NAN as results for the cost computations

I kept the model as it is, and curiously trained it. The results:

  1. The cost decreased faster than expected,
  2. Got the expected accuracy on the training set: 0.9999999999999998
  3. Higher accuracy on the test set than expected: expecting 0.72, but got 0.74

Maybe I can just keep it as it is and try to regularize in the next course to solve the obvious overfitting issue.

Any comments please?

Hi Bernard, I think you are missing something in your code. Is the activation for sigmoid and then activation for relu mentioned in your codes? I can’t assume, they are. And, in case, it is then re-run all the cells again through shift+enter as mentioned by Paul sir, above. Hope you will get it.

I think that means you used the “deep” version of the initialization routine for the two layer case. That is not incorrect from a philosophical point of view, but it will cause you to get different results. They use a more sophisticated version in the “deep” case. There are two separate init routines and you have to use the appropriate one.
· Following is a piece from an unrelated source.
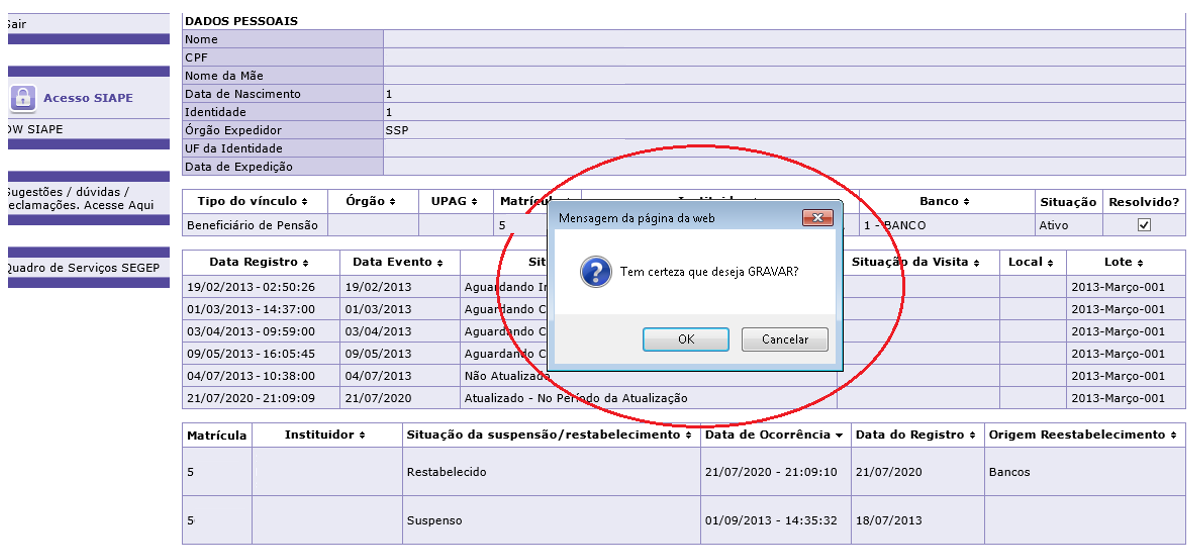Viewport: 1195px width, 550px height.
Task: Select the Restabelecido row cell
Action: point(447,472)
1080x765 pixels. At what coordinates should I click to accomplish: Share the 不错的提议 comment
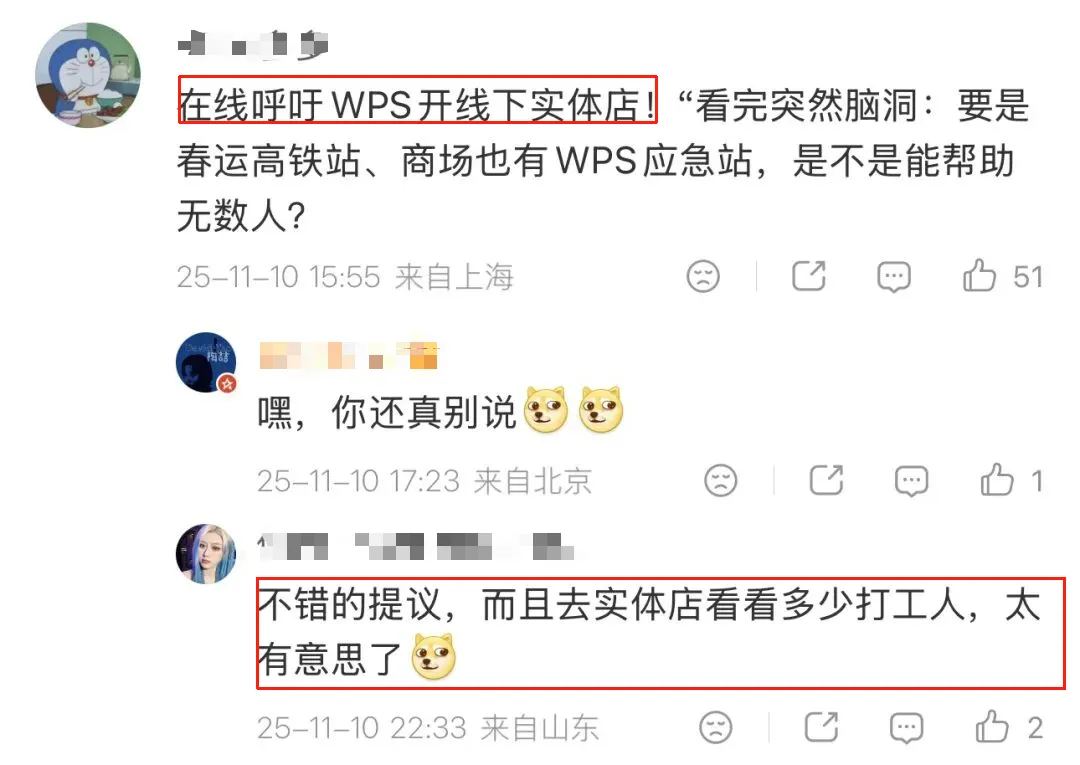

Yes Rashmi, the activation functions are indeed mentioned in the code as you can see in the two lines of code I shared above. I really appreciate the assistance of Paul, many thanks for being around sir :slight_smile:

Was it the “init” function issue or are you still working on solving this?

Still working on it, the kernel just died :slight_smile: … It will take some time

Hello Paul, it was actually the ‘init’ function issue. As you rightly pointed out, I used the deep version to initialize the parameters. I changed it, and got the code working just fine. Many thanks for your assistance, well appreciated!

Okay, I see. Yes Paul sir and other mentors always help us in getting our problems duly solved.

I suggest that you rewrite the codes again for this cell completely. Erase the your present codes and try to rewrite it again after doing a restart with all the outputs cleared and saving your work.